Batida zamorana
EL CHISME se difundió en la velada del viernes 9, propagado desde Zamora con estruendo de alarma: «Va a saltar una bomba en la política de la Comunidad». Imposible descifrar entonces que el rumor anticipaba la caída de la vicepresidenta Rosa Valdeón, como rebote bastardo a sus críticas por los manejos de Rajoy en el rescate del farsante Soria. Aquel traspié enturbió la semana del chasco mariano, porque nadie con un mínimo de sensatez puede digerir que el tramposo sirva para representar a España en el Banco Mundial.

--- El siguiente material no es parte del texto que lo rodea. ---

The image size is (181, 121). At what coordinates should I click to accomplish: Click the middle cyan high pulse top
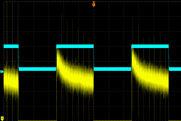75,46
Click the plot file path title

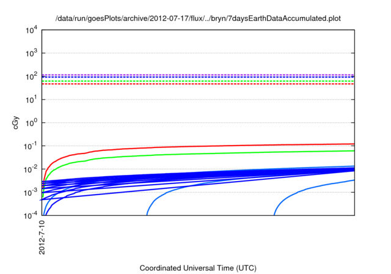click(x=198, y=19)
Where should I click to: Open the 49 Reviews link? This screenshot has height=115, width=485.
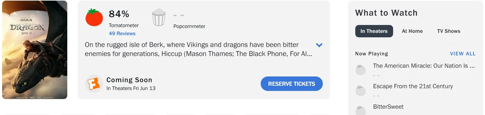[122, 33]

Llamó la atención en aquel trance la memez exculpatoria del ministro de Justicia Catalá, el pliegue mendaz del biministro De Guindos y la excursión por los cerros de Úbeda de los presidentes autonómicos Herrera, Feijóo y Cifuentes, aparentando que disentían pero sin molestar. Todavía no había asomado la penca en esta trifulca el azote palurdo encomendado a las brigadas de Interior dependientes del vallisoletano Fernández Díaz. Una política transparente, como Rosa Valdeón, que carece de aristas perseguibles, ofrece sin embargo la fragilidad de quien es incapaz de hacer un uso indebido de los recursos públicos, utilizando por ejemplo el coche oficial para llevar a sus hijos al aeropuerto de Barajas.
Así que practicada la caza, el mecanismo instruido funcionó a la perfección. La alarma la dio el camionero leonés Raúl Pérez, de Bercianos del Páramo, con cuyo trailer rozó a la altura de Arévalo el vehículo de Rosa Valdeón: «Conducía normal; me rozó, pero no me desestabilizó». También precisó que su velocidad era normal, nunca superior al límite permitido. Desde luego, muy lejos de los 170 kh propagados por la difusión zamorana. Tampoco consta que en su tránsito por la provincia vallisoletana el vehículo de la vicepresidenta no pudiera ser detenido por los guardias de Tráfico a causa de su aceleración. Pero el chisme se puso a circular con todos los ingredientes precisos para agravar su culpa. Al contrario de lo que suele ocurrir en el ámbito político, no pasaron ni doce horas hasta que Rosa Valdeón presentó su dimisión irrevocable, después de comparecer en rueda de prensa.